*** Supplied records Section Begins ***

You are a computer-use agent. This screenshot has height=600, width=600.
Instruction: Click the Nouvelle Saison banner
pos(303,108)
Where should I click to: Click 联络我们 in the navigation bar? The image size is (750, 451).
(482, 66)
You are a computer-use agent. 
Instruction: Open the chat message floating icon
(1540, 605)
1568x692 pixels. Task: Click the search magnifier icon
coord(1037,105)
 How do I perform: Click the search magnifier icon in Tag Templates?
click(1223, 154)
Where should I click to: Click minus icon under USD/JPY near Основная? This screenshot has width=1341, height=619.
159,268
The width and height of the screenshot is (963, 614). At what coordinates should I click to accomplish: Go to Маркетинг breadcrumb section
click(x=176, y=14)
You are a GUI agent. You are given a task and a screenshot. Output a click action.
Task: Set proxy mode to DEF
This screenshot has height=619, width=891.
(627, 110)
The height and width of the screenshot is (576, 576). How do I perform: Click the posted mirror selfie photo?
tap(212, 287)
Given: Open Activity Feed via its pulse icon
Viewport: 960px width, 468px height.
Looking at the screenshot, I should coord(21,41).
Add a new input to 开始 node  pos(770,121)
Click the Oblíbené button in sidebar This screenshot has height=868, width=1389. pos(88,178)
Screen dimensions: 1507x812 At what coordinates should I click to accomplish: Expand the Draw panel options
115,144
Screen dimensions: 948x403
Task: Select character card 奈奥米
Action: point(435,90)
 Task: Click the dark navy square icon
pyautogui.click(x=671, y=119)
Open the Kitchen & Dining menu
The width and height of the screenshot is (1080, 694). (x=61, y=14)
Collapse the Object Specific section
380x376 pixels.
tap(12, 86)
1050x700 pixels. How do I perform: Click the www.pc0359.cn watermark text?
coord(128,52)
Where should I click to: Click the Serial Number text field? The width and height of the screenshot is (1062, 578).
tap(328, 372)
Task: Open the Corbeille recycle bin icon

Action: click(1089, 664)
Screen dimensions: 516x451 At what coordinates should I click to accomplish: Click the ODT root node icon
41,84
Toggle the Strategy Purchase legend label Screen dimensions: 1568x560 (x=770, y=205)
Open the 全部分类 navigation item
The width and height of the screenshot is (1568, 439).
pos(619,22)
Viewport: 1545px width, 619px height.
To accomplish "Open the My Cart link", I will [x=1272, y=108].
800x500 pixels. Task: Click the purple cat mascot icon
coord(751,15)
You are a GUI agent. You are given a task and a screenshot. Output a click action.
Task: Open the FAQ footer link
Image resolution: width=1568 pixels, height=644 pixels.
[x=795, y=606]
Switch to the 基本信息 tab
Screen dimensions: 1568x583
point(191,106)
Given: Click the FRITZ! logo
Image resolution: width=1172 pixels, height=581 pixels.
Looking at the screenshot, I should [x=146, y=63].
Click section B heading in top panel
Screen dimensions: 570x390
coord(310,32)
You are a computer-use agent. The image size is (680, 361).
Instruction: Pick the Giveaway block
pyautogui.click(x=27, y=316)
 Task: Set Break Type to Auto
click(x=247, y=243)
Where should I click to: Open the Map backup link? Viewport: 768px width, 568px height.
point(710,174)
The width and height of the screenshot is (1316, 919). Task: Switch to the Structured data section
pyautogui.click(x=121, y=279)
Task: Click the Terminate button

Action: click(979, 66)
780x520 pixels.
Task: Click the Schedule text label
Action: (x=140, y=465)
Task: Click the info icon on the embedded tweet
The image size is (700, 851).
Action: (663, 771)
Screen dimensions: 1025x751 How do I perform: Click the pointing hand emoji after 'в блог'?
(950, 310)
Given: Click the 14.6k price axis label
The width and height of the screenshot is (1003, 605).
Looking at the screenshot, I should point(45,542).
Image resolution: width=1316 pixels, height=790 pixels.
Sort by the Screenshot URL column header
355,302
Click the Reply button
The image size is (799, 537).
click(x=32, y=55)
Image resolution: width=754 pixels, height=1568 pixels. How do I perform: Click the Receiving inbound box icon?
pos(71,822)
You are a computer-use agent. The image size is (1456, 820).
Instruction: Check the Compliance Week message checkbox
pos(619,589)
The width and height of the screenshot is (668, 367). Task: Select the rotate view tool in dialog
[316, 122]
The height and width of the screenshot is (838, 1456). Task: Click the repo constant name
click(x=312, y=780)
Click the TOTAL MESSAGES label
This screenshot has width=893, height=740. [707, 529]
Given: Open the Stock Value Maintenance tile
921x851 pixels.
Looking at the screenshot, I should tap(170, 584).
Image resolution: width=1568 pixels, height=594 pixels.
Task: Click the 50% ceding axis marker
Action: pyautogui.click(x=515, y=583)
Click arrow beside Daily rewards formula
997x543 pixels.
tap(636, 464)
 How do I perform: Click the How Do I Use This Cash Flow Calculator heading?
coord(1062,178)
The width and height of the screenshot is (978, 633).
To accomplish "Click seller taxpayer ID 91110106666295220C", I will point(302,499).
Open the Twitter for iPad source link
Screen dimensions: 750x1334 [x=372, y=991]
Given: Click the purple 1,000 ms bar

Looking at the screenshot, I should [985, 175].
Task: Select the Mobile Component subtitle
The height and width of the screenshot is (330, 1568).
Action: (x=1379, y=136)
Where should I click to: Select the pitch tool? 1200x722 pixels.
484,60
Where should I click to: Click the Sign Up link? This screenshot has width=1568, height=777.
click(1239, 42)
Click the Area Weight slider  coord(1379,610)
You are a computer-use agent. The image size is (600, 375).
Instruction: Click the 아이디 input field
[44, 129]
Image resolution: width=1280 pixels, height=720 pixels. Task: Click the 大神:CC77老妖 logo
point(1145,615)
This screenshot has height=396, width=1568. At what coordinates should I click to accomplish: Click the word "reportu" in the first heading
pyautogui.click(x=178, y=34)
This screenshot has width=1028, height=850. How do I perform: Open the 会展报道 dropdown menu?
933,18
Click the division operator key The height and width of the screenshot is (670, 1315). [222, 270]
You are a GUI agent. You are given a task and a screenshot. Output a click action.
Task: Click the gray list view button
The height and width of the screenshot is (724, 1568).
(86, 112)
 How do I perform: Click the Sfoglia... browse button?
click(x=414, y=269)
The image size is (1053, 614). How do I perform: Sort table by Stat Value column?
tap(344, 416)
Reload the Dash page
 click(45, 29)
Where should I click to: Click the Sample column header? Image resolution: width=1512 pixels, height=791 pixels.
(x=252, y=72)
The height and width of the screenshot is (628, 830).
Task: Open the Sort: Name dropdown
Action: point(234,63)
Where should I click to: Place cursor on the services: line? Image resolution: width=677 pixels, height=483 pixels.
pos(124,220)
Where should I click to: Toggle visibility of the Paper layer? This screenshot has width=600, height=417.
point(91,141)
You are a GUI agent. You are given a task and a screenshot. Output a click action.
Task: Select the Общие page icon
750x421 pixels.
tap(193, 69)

*** Supplied records Section Ends ***

Required action
Could the entire listing be repeated exactly as written?

Worked solution
You are a computer-use agent. This screenshot has height=600, width=600.
Instruction: Click the Nouvelle Saison banner
pos(303,108)
Where should I click to: Click 联络我们 in the navigation bar? The image size is (750, 451).
(482, 66)
You are a computer-use agent. 
Instruction: Open the chat message floating icon
(1540, 605)
1568x692 pixels. Task: Click the search magnifier icon
coord(1037,105)
 How do I perform: Click the search magnifier icon in Tag Templates?
click(1223, 154)
Where should I click to: Click minus icon under USD/JPY near Основная? This screenshot has width=1341, height=619.
159,268
The width and height of the screenshot is (963, 614). At what coordinates should I click to accomplish: Go to Маркетинг breadcrumb section
click(x=176, y=14)
You are a GUI agent. You are given a task and a screenshot. Output a click action.
Task: Set proxy mode to DEF
This screenshot has height=619, width=891.
(627, 110)
The height and width of the screenshot is (576, 576). How do I perform: Click the posted mirror selfie photo?
tap(212, 287)
Given: Open Activity Feed via its pulse icon
Viewport: 960px width, 468px height.
Looking at the screenshot, I should coord(21,41).
Add a new input to 开始 node  pos(770,121)
Click the Oblíbené button in sidebar This screenshot has height=868, width=1389. pos(88,178)
Screen dimensions: 1507x812 At what coordinates should I click to accomplish: Expand the Draw panel options
115,144
Screen dimensions: 948x403
Task: Select character card 奈奥米
Action: point(435,90)
 Task: Click the dark navy square icon
pyautogui.click(x=671, y=119)
Open the Kitchen & Dining menu
The width and height of the screenshot is (1080, 694). (x=61, y=14)
Collapse the Object Specific section
380x376 pixels.
tap(12, 86)
1050x700 pixels. How do I perform: Click the www.pc0359.cn watermark text?
coord(128,52)
Where should I click to: Click the Serial Number text field? The width and height of the screenshot is (1062, 578).
tap(328, 372)
Task: Open the Corbeille recycle bin icon

Action: click(1089, 664)
Screen dimensions: 516x451 At what coordinates should I click to accomplish: Click the ODT root node icon
41,84
Toggle the Strategy Purchase legend label Screen dimensions: 1568x560 (x=770, y=205)
Open the 全部分类 navigation item
The width and height of the screenshot is (1568, 439).
pos(619,22)
Viewport: 1545px width, 619px height.
To accomplish "Open the My Cart link", I will [x=1272, y=108].
800x500 pixels. Task: Click the purple cat mascot icon
coord(751,15)
You are a GUI agent. You are given a task and a screenshot. Output a click action.
Task: Open the FAQ footer link
Image resolution: width=1568 pixels, height=644 pixels.
[x=795, y=606]
Switch to the 基本信息 tab
Screen dimensions: 1568x583
point(191,106)
Given: Click the FRITZ! logo
Image resolution: width=1172 pixels, height=581 pixels.
Looking at the screenshot, I should [x=146, y=63].
Click section B heading in top panel
Screen dimensions: 570x390
coord(310,32)
You are a computer-use agent. The image size is (680, 361).
Instruction: Pick the Giveaway block
pyautogui.click(x=27, y=316)
 Task: Set Break Type to Auto
click(x=247, y=243)
Where should I click to: Open the Map backup link? Viewport: 768px width, 568px height.
point(710,174)
The width and height of the screenshot is (1316, 919). Task: Switch to the Structured data section
pyautogui.click(x=121, y=279)
Task: Click the Terminate button

Action: click(979, 66)
780x520 pixels.
Task: Click the Schedule text label
Action: (x=140, y=465)
Task: Click the info icon on the embedded tweet
The image size is (700, 851).
Action: (663, 771)
Screen dimensions: 1025x751 How do I perform: Click the pointing hand emoji after 'в блог'?
(950, 310)
Given: Click the 14.6k price axis label
The width and height of the screenshot is (1003, 605).
Looking at the screenshot, I should point(45,542).
Image resolution: width=1316 pixels, height=790 pixels.
Sort by the Screenshot URL column header
355,302
Click the Reply button
The image size is (799, 537).
click(x=32, y=55)
Image resolution: width=754 pixels, height=1568 pixels. How do I perform: Click the Receiving inbound box icon?
pos(71,822)
You are a computer-use agent. The image size is (1456, 820).
Instruction: Check the Compliance Week message checkbox
pos(619,589)
The width and height of the screenshot is (668, 367). Task: Select the rotate view tool in dialog
[316, 122]
The height and width of the screenshot is (838, 1456). Task: Click the repo constant name
click(x=312, y=780)
Click the TOTAL MESSAGES label
This screenshot has width=893, height=740. [707, 529]
Given: Open the Stock Value Maintenance tile
921x851 pixels.
Looking at the screenshot, I should tap(170, 584).
Image resolution: width=1568 pixels, height=594 pixels.
Task: Click the 50% ceding axis marker
Action: pyautogui.click(x=515, y=583)
Click arrow beside Daily rewards formula
997x543 pixels.
tap(636, 464)
 How do I perform: Click the How Do I Use This Cash Flow Calculator heading?
coord(1062,178)
The width and height of the screenshot is (978, 633).
To accomplish "Click seller taxpayer ID 91110106666295220C", I will point(302,499).
Open the Twitter for iPad source link
Screen dimensions: 750x1334 [x=372, y=991]
Given: Click the purple 1,000 ms bar

Looking at the screenshot, I should [985, 175].
Task: Select the Mobile Component subtitle
The height and width of the screenshot is (330, 1568).
Action: (x=1379, y=136)
Where should I click to: Select the pitch tool? 1200x722 pixels.
484,60
Where should I click to: Click the Sign Up link? This screenshot has width=1568, height=777.
click(1239, 42)
Click the Area Weight slider  coord(1379,610)
You are a computer-use agent. The image size is (600, 375).
Instruction: Click the 아이디 input field
[44, 129]
Image resolution: width=1280 pixels, height=720 pixels. Task: Click the 大神:CC77老妖 logo
point(1145,615)
This screenshot has height=396, width=1568. At what coordinates should I click to accomplish: Click the word "reportu" in the first heading
pyautogui.click(x=178, y=34)
This screenshot has width=1028, height=850. How do I perform: Open the 会展报道 dropdown menu?
933,18
Click the division operator key The height and width of the screenshot is (670, 1315). [222, 270]
You are a GUI agent. You are given a task and a screenshot. Output a click action.
Task: Click the gray list view button
The height and width of the screenshot is (724, 1568).
(86, 112)
 How do I perform: Click the Sfoglia... browse button?
click(x=414, y=269)
The image size is (1053, 614). How do I perform: Sort table by Stat Value column?
tap(344, 416)
Reload the Dash page
 click(45, 29)
Where should I click to: Click the Sample column header? Image resolution: width=1512 pixels, height=791 pixels.
(x=252, y=72)
The height and width of the screenshot is (628, 830).
Task: Open the Sort: Name dropdown
Action: point(234,63)
Where should I click to: Place cursor on the services: line? Image resolution: width=677 pixels, height=483 pixels.
pos(124,220)
Where should I click to: Toggle visibility of the Paper layer? This screenshot has width=600, height=417.
point(91,141)
You are a GUI agent. You are given a task and a screenshot. Output a click action.
Task: Select the Общие page icon
750x421 pixels.
tap(193, 69)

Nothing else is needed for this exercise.